» Job
Rewrite the part of the listing that opens with the line containing "has width=1152, height=1536." and closes with the line containing "point(112,340)", keeping every line including the requests and adding 72 to each coordinate in the answers.

» Listed records
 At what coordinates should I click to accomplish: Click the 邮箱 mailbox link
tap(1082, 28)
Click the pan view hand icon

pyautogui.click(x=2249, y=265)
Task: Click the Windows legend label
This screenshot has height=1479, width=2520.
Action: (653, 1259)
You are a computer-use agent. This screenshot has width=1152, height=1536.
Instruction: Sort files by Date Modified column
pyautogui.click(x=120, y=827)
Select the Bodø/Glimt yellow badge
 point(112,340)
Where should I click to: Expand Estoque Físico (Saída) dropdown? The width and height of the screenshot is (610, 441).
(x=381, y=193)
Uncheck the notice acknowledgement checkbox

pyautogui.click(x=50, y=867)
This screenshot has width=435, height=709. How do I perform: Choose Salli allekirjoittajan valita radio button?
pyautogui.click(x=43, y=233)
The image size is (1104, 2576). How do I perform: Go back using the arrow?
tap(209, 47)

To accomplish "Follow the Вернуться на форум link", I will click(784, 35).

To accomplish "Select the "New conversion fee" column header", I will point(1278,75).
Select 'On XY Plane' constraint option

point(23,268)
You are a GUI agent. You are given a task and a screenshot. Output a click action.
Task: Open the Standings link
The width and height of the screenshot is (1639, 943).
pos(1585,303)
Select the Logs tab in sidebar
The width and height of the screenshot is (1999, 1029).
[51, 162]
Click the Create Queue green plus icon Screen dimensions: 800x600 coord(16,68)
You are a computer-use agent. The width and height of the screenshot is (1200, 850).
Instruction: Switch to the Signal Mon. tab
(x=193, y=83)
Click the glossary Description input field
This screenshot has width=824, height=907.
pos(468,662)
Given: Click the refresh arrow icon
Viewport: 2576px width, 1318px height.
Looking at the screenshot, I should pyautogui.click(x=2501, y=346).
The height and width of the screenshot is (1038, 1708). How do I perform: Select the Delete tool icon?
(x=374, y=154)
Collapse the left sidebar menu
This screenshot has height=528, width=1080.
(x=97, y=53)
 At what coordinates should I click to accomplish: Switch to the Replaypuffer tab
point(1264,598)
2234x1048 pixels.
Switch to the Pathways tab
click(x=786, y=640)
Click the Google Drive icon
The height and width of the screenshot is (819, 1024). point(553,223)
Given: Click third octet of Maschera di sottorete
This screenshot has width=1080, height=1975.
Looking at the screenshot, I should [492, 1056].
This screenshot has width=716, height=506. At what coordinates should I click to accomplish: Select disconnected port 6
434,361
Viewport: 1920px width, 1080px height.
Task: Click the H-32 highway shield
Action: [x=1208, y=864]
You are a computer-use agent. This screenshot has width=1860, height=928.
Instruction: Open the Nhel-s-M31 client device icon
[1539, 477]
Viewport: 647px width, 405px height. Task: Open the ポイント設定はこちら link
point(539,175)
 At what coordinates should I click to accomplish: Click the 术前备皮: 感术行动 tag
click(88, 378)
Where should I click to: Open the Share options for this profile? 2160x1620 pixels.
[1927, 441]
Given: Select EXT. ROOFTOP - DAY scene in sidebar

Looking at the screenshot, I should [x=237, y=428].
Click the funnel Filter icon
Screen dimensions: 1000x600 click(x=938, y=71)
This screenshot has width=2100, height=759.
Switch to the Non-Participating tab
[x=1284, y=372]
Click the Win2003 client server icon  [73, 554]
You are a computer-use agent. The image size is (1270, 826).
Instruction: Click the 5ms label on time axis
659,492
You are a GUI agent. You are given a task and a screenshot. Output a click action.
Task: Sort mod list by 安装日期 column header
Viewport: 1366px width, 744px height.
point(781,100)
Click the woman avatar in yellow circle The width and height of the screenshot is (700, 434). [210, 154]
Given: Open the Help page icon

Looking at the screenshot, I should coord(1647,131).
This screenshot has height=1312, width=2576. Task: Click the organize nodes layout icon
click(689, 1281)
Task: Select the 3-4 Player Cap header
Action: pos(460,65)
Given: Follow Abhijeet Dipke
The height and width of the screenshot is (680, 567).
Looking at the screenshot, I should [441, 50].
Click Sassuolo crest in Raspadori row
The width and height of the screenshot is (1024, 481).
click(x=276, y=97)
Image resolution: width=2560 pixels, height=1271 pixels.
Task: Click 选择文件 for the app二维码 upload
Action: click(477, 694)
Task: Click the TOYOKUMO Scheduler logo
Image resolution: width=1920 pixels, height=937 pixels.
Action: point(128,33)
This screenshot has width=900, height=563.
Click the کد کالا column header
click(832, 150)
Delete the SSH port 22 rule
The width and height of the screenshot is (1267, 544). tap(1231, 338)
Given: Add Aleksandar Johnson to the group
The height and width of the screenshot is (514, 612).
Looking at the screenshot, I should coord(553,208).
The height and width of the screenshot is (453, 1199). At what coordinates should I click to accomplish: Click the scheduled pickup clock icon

» Output
You are a computer-use agent. This screenshot has width=1152, height=1536.
Instruction: Sort files by Date Modified column
pyautogui.click(x=192, y=899)
Select the Bodø/Glimt yellow badge
 point(184,412)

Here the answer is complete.